Goal:
Rewrite every line of the records, changing "screenshot" to "screen capture" wherever it occurs and keeping the rest the same. Leave out the pictures.

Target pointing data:

--- Begin ---

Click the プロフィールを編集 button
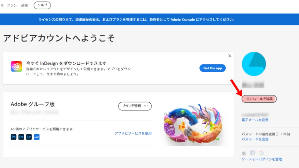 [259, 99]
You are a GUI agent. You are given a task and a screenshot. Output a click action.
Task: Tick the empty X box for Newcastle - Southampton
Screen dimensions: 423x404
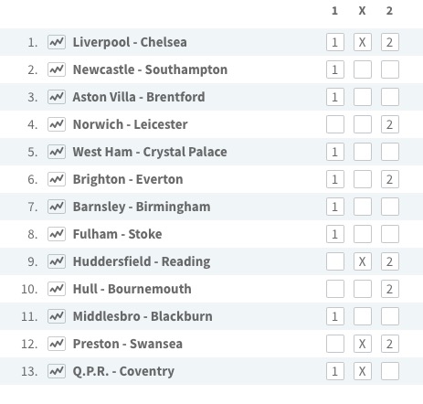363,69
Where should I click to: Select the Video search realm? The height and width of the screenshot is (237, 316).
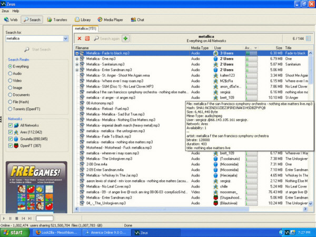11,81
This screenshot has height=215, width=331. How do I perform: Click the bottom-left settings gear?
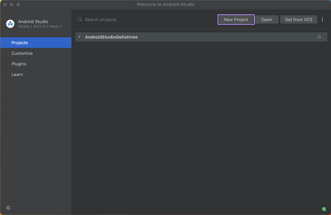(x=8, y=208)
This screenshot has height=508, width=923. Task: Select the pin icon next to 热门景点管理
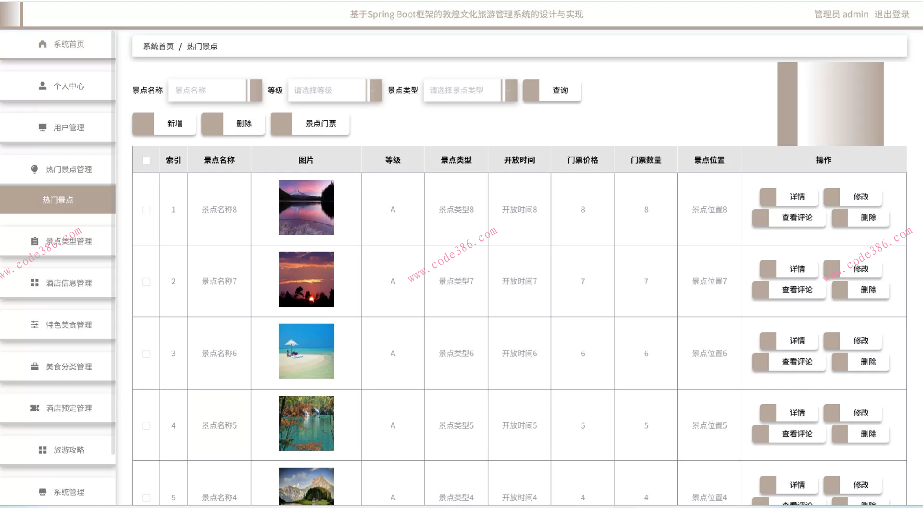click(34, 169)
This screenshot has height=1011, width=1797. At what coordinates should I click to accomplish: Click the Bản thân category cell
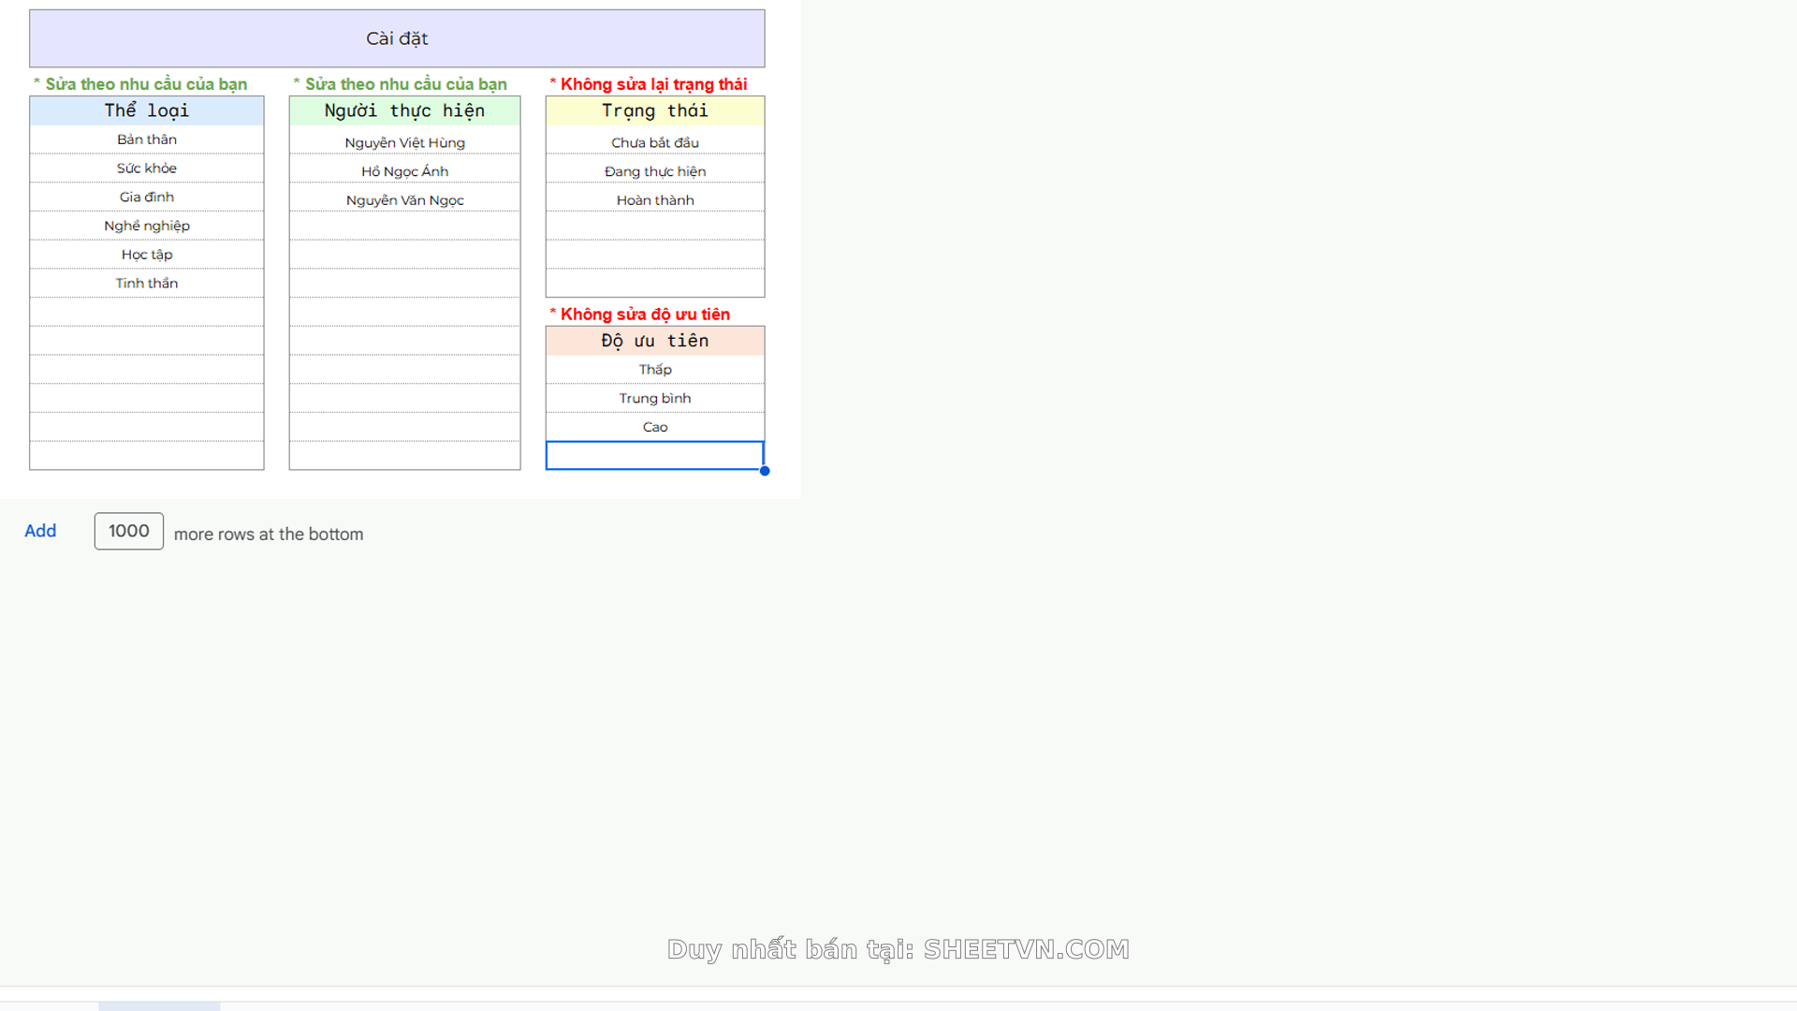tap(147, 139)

--- End ---

Final result:
Click the プロフィールを編集 button
 [259, 99]
You are a GUI agent. You are given a task and a screen capture. Output a click action.
Task: Tick the empty X box for Newcastle - Southampton
Screen dimensions: 423x404
363,69
Where should I click to: Select the Video search realm? The height and width of the screen capture is (237, 316).
11,81
This screen capture has height=215, width=331. How do I perform: Click the bottom-left settings gear?
(x=8, y=208)
This screen capture has height=508, width=923. Task: Select the pin icon next to 热门景点管理
click(34, 169)
This screen capture has height=1011, width=1797. At what coordinates should I click to accomplish: Click the Bản thân category cell
tap(147, 139)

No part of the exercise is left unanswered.